L’esempio nordcoreano

Corea del Nord e Iran sono stretti alleati e da decenni collaborano in fatto di tecnologia nucleare.

Di Yaakov Katz e Herb Keinon

image_2994Molti israeliani, sentendo martedì la notizia della fiammata di guerra fra Corea del Nord e Corea del Sud, si sono legittimamente domandati cosa avesse a che fare tutto questo con lo stato ebraico. A migliaia di chilometri di distanza da Israele, che ha già di per sé abbastanza problemi vicino a casa, la nuova tensione nel Mar Giallo non dovrebbe essere motivo di preoccupazione immediata. E invece lo è.
Dal punto di vista israeliano, questi eventi costituiscono un chiaro esempio di ciò che Israele paventa che possa accadere se all’Iran verrà permesso di continuare a sviluppare capacità nucleari: in quanto potenza atomica, sarà più spavaldo nei suoi atti d’aggressione.

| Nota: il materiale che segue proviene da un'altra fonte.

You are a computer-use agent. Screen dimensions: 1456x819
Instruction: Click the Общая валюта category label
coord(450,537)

Corea del Nord e Iran sono stretti alleati e da decenni collaborano in fatto di tecnologia militare e nucleare. La Corea del Nord è un noto esportatore di tecnologia missilistica verso la Siria e l’Iran, due paesi che hanno sviluppato formidabili capacità balistiche, dalle diverse versioni dei missili Scud fino ai vari missili Shihab e Sajil. Alcuni di questi missili sono modellati su progetti nordcoreani.
In termini nucleari, la collaborazione è stata documentata dalla scoperta, nel 2007, che la Siria stava costruendo un reattore nucleare modellato su quello nordcoreano costruito a Yongbyon. Foto successivamente trapelate sulla stampa mostrano Chon Chibu, un alto funzionario del programma nucleare nordcoreano, in posa assieme a Ibrahim Othman, direttore della commissione siriana per l’energia atomica, davanti al reattore siriano poi distrutto da Israele.

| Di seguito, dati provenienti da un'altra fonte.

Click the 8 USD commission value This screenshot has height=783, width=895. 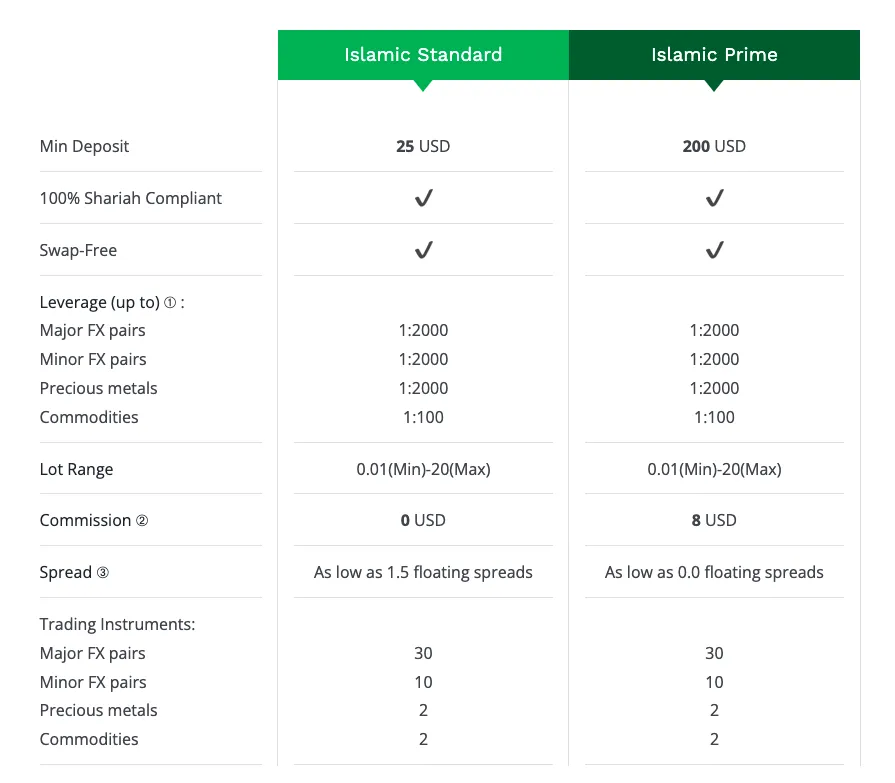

Più che altro, comunque, la Corea del Nord rappresenta agli occhi di altri stati delinquenti come l’Iran un esemplare modello di come un paese possa violare i trattati e gli accordi internazionali, sviluppare armamenti nucleari, e farla franca. Che è esattamente ciò che gli iraniani sembrano voler fare.
È un punto su cui ha attirato l’attenzione il ministro degli esteri israeliano Avigdor Lieberman, martedì scorso durante la conferenza stampa a Gerusalemme col suo omologo italiano Franco Frattini. “Penso – ha detto Lieberman – che la Corea del Nord, come ben si vede, costituisca una seria minaccia non solo per la parte del mondo dove si trova, ma anche per il Medio Oriente e per il mondo intero”. E si è chiesto: se la comunità internazionale “non è in grado di fermare, di domare questo demenziale regime”, come potrà allora affrontare l’Iran?

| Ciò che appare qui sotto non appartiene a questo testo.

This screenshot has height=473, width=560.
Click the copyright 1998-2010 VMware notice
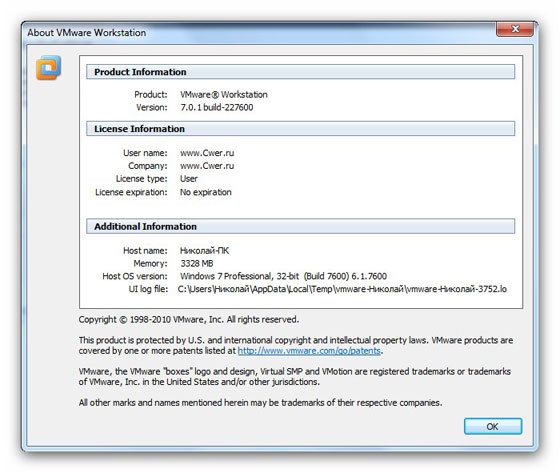[x=189, y=319]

Ora che è dotata di comprovata capacità nucleare – Pyongyang ha già effettuato test con una bomba atomica – la Corea del Nord può permettersi di essere aggressiva, e i suoi bersagli – ad esempio, la Corea del Sud – sono costretti ad essere assai misurati nella loro reazione per non ritrovarsi anche sotto attacco nucleare.
Questa è appunto una delle minacce con cui Israele deve fare i conti, quando si pensa a un Iran nucleare. Anche se Israele e Iran non hanno confini in comune, gli scagnozzi dell’Iran come Hezbollah in Libano e Hamas nella striscia di Gaza potrebbero permettersi di osare molto di più nei loro atti di aggressione contro Israele, dal momento che sarebbero spalleggiati da un paese nucleare.
Pur premettendo che è ancora “troppo presto” per commentare l’incidente nella penisola coreana, il primo ministro israeliano Benjamin Netanyahu ha affermato che gli eventi laggiù mostrano effettivamente come “il mondo stia finendo sotto la minaccia di paesi irresponsabili, che si stanno dotando di armamenti d’avanguardia, gli armamenti in assoluto più terrificanti. E dal momento che questi regimi sono nella loro essenza molto aggressivi, è solo questione di tempo prima che tale aggressione si manifesti in questo o quell’incidente”. Netanyahu, che parlava durante una visita alle Industrie Militari israeliane, ha aggiunto che Israele conosce molto bene questo fenomeno per via del comportamento dell’Iran e della sua collaborazione con la Corea del Nord, la Siria e altri paesi. La sfida di fronte alla comunità internazionale, ha concluso il primo ministro israeliano, è “come fare a fermare questa aggressione, e a fermarla in tempo”.